The aftermath for Ann was that everyone seemed once again to be putting pressure on her to do something about making life just right for Claire.
Ann was dying to go back to Franklin’s but she felt it was only human to wonder when the day would come when she would not have to change places with Claire ‒ for Claire’s sweet sake. It was all like an eternal game of musical chairs. It had been like this ever since the two girls had been old enough to be reproached by Great-Uncle Arthur ‒ now sadly deceased ‒ for having both been named after Great-Aunt Claire. Claire-Ann to be precise.
The names had caused most of the trouble. They had also given Aunt Cassie the occasion to cause her own little disturbance in the world of nieces that had cluttered her domestic life back home in England.

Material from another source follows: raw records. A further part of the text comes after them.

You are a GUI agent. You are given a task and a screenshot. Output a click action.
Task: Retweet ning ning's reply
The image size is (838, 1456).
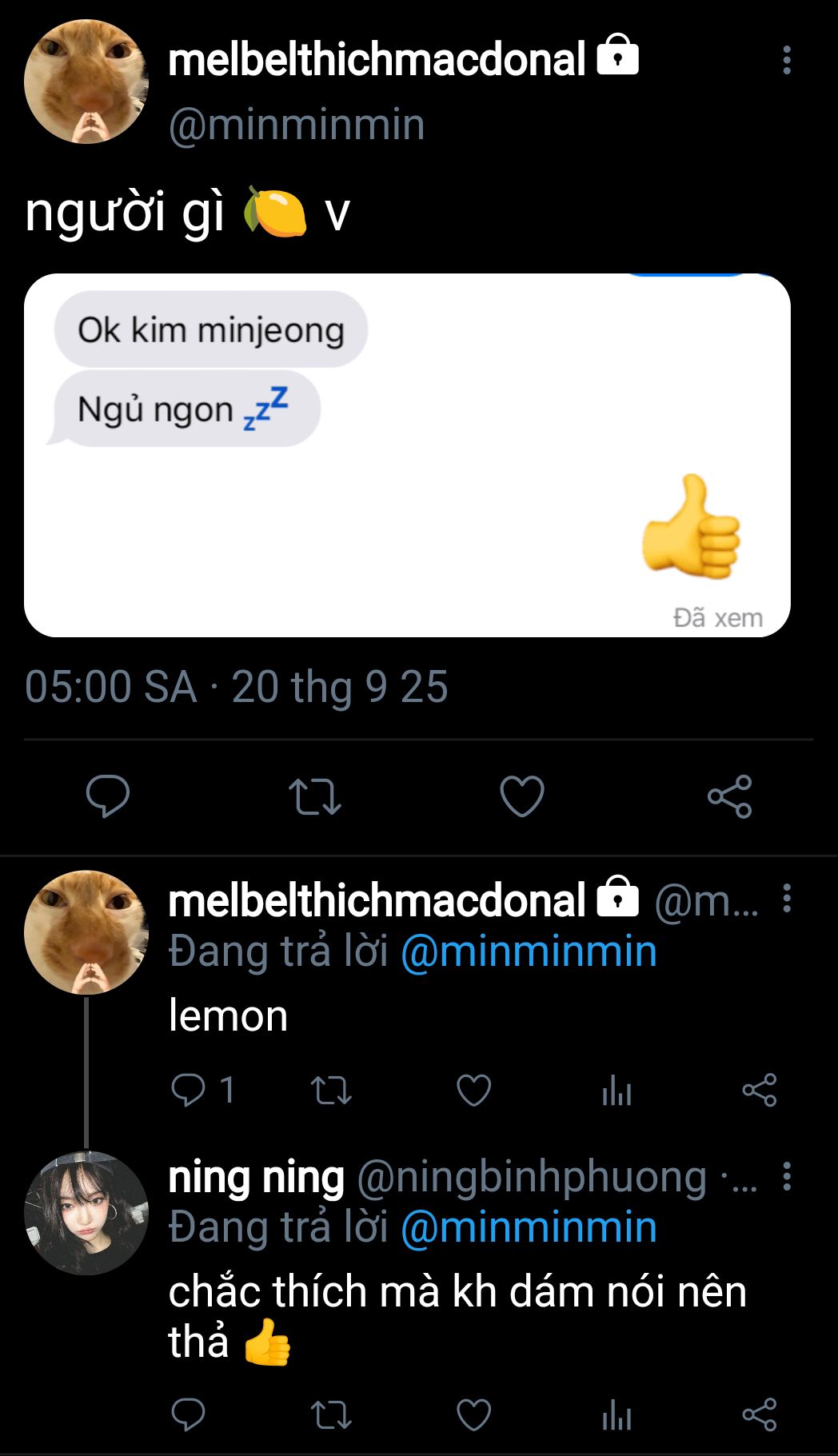click(x=330, y=1414)
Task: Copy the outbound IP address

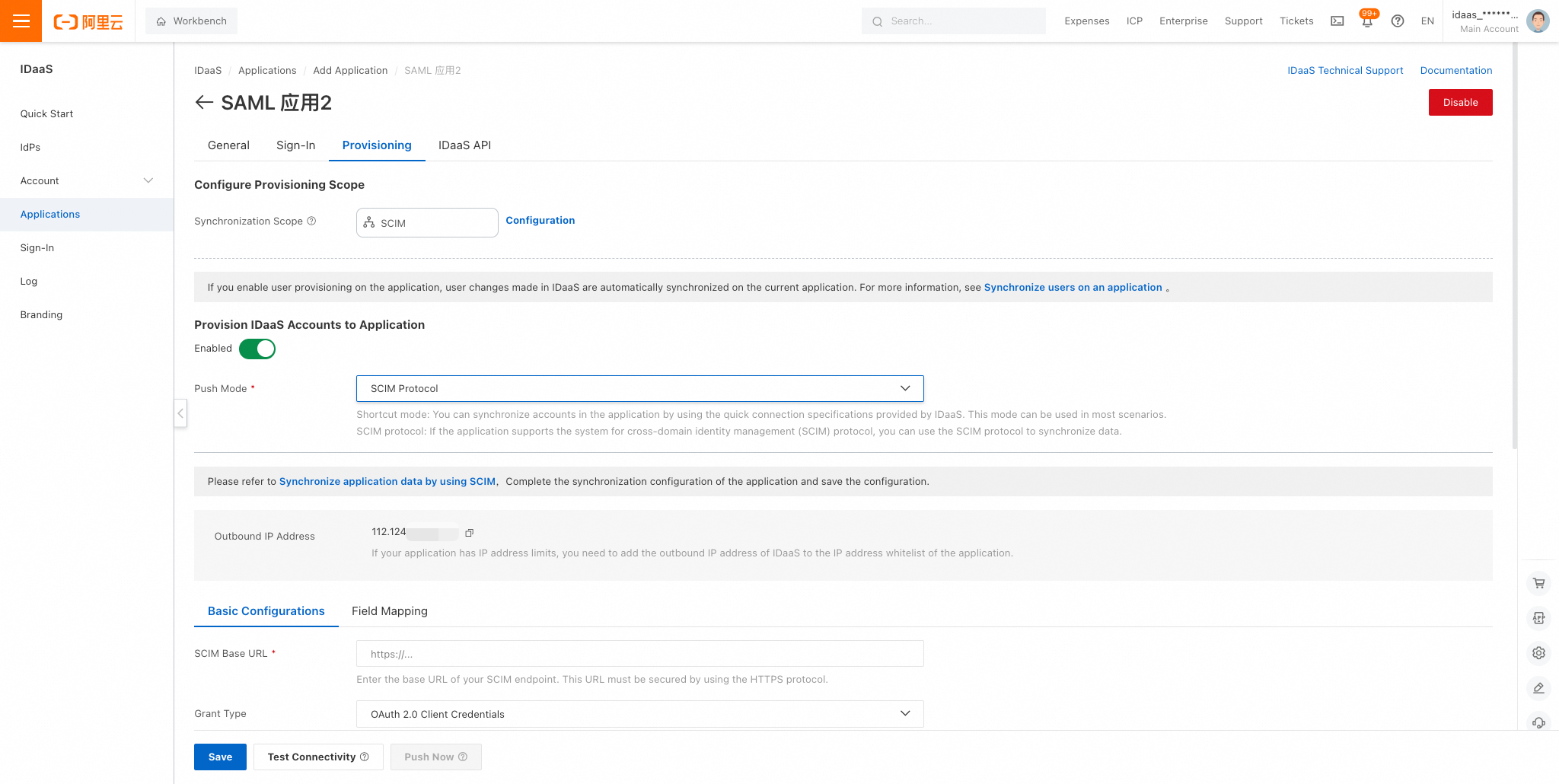Action: (x=470, y=533)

She explained it all at the dinner-party.
This, Ann realised afterwards, was why the dinner-party was given at all.
True to her sense of style, Mrs. Boyd gave of her entertainment grandly. She explained it away by saying it was an expression of gratitude to the people who had been so hospitable to her, and to her nieces.

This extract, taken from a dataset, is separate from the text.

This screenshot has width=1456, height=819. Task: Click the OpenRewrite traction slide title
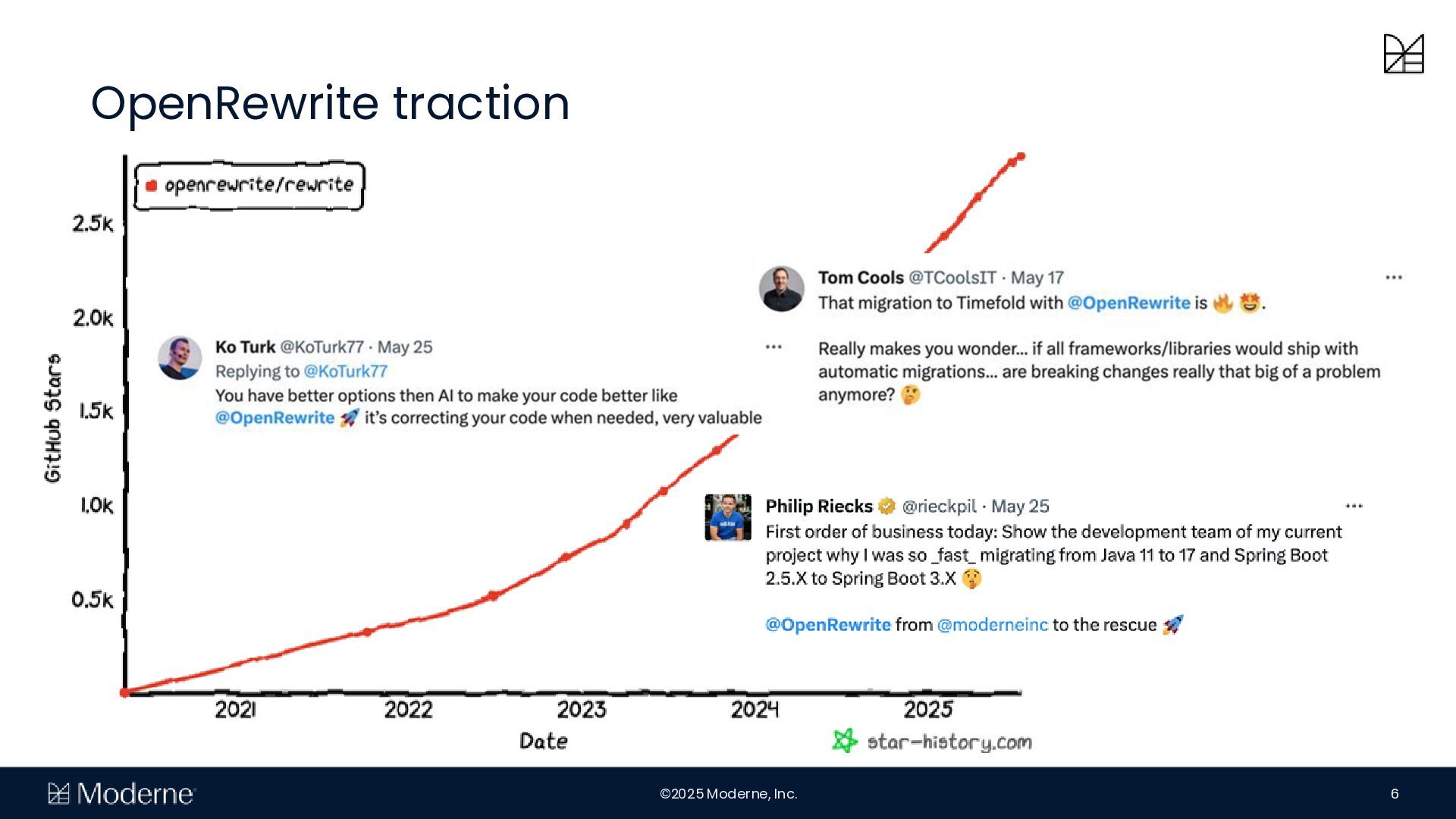point(330,103)
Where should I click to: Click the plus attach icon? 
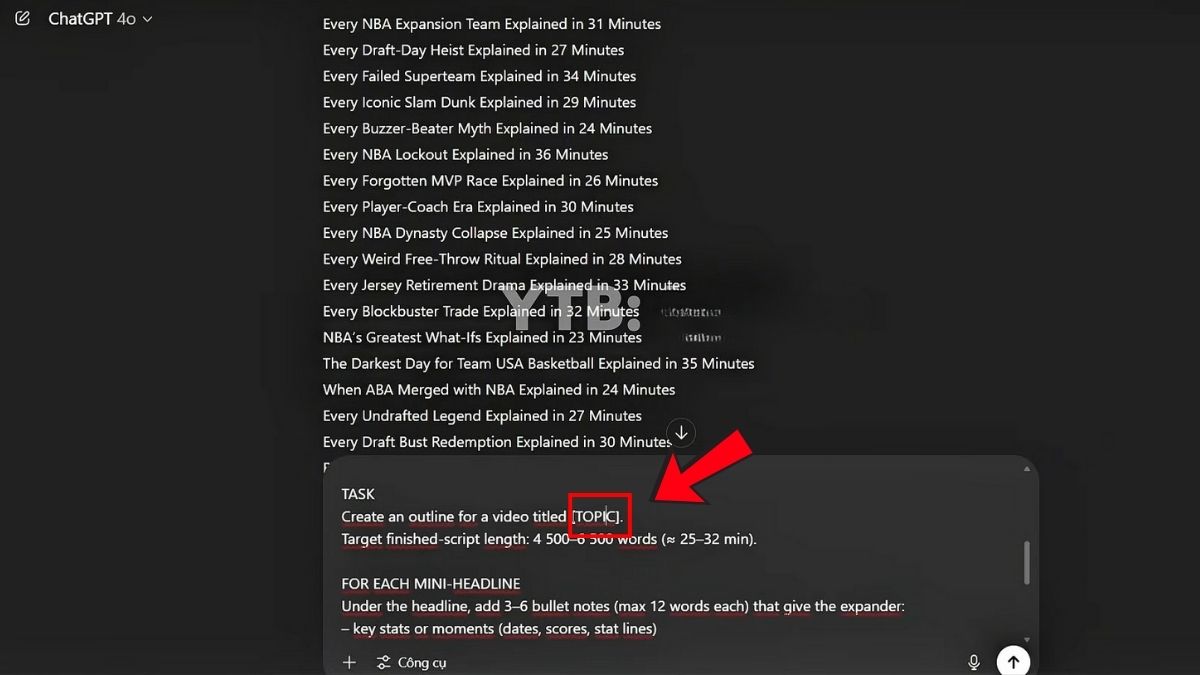click(x=349, y=662)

Having made sure that the Condon family and the Franklin family, also the rich Bassetts from the south-west, ‒ including the fantastically ri
ch and slightly snobbish Rankin Bassett, would accept an invitation at such short notice, Aunt Cassie went into action.
First thing, after the last telephone call had been made and the guest-list completed, she sent for the chef. This was something that might be done in exclusive clubs in London and in the grand hotels of Europe. It had never been done in a relatively small riverside hotel in a far country that had a view of bush and low ranges and river from the windows, and the scent of natural wildflowers from all around pervading its verandas and patios.

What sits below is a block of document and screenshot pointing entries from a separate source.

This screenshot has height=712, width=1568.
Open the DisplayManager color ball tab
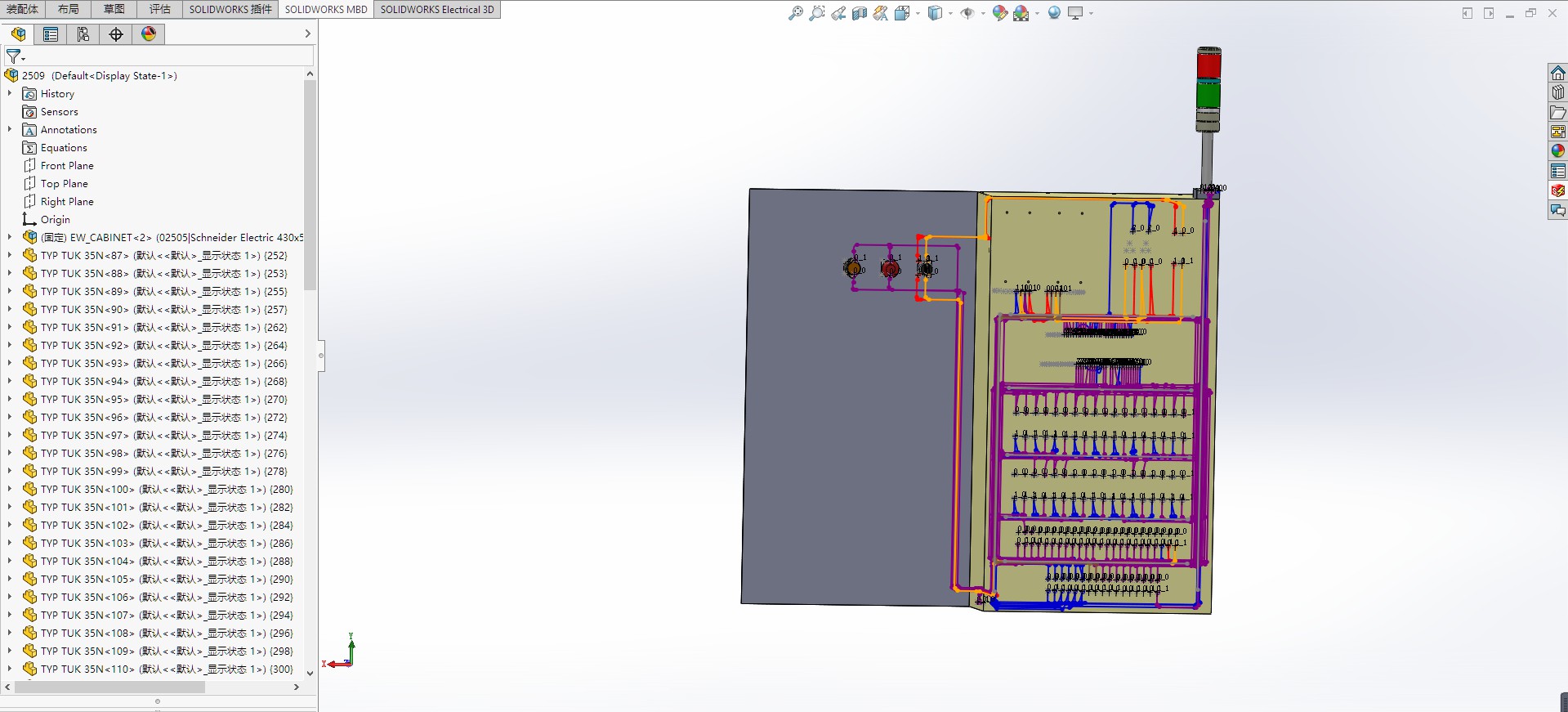(x=149, y=34)
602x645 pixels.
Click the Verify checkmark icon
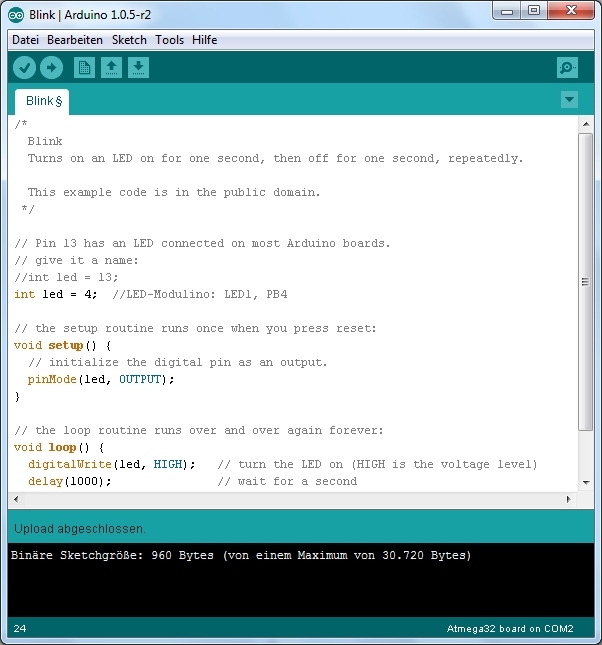click(x=25, y=67)

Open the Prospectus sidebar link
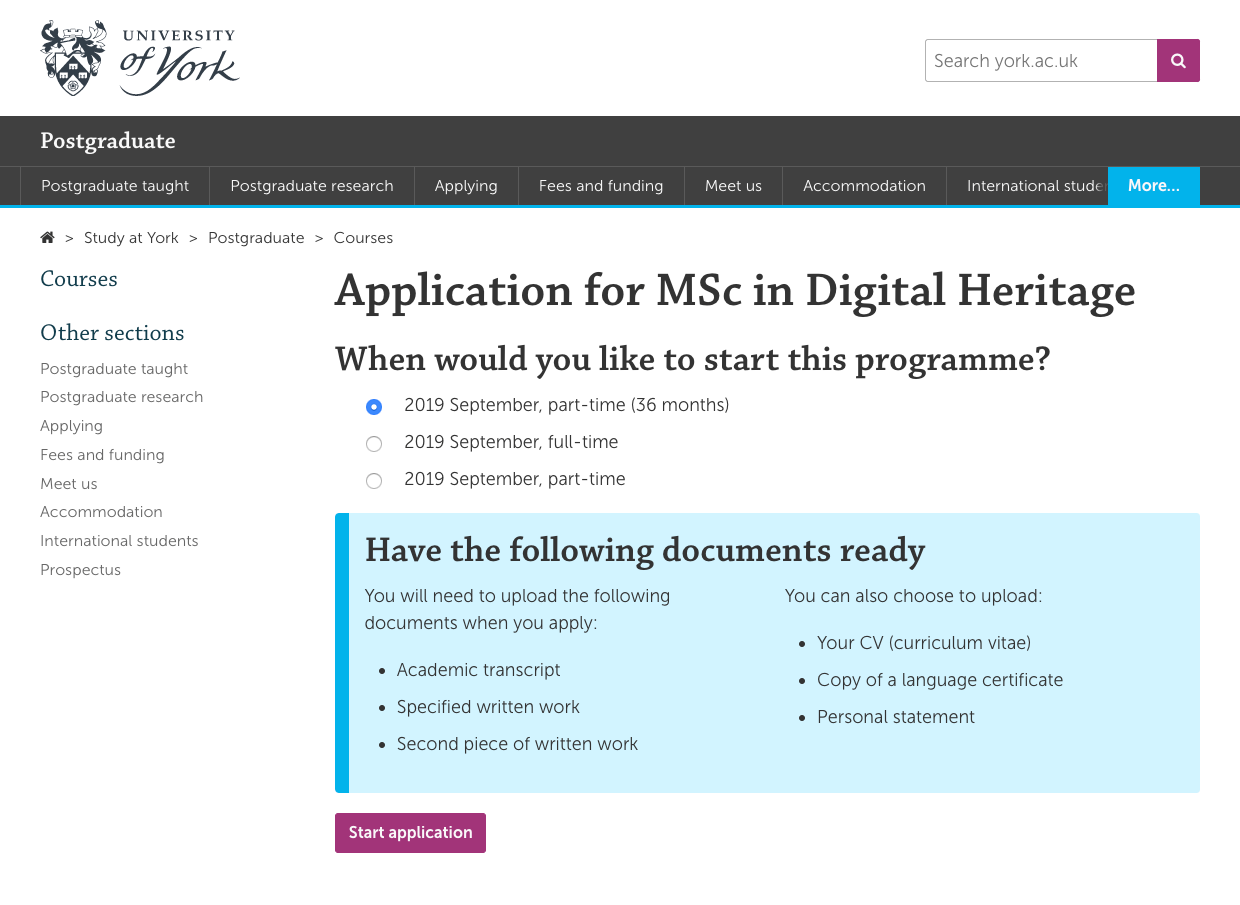click(80, 570)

Nevertheless, the chef came post-haste for already the entire staff of this bush-and-river hotel knew that in Mrs. Boyd they had a ‘character’ amongst the clients. It was quite a game to do her bidding, and oddly enough a great pleasure too. She would ‘charm the birds off the trees’ as the Irish yardman said.
The very best menu was arranged. A special florist had been telephoned to come from Perth to decorate the private dining-room. The two Italian singers had been instructed to appear and sing; meantime a small orchestra had been ordered to make soft music behind the palms by the french windows.
The management was in a state of effervescent excitement. Secretly they arranged for the society editor of a local paper to be on hand.
‘This …’ the manager said with aplomb, ‘will make us.’ By this he meant that his hotel would now become the fashionable place it deserved to be. He had the decorated private dining-room photographed before the visitors arrived.
‘Film for TV advertisement!’ he confided to the receptionist.
‘I can do better for the hotel than that,’ the receptionist said, with an air of competent satisfaction.
‘Oh yes? So what?’
‘Look at the guest-list. Miss Heather Condon,’ she said. ‘She is the girl who does the modelling on TV and the announcing on Sunday evenings. She’ll have the in. She’ll have the ear of the programme manager about which particular minute of advertisement you get. It’s very important, you know. I’ve heard there’s a queue of advertisers waiting for the first minute after the evening news. I’m certain an inside person would know just how someone like ourselves could jump that queue. Influence, if you know what I mean.’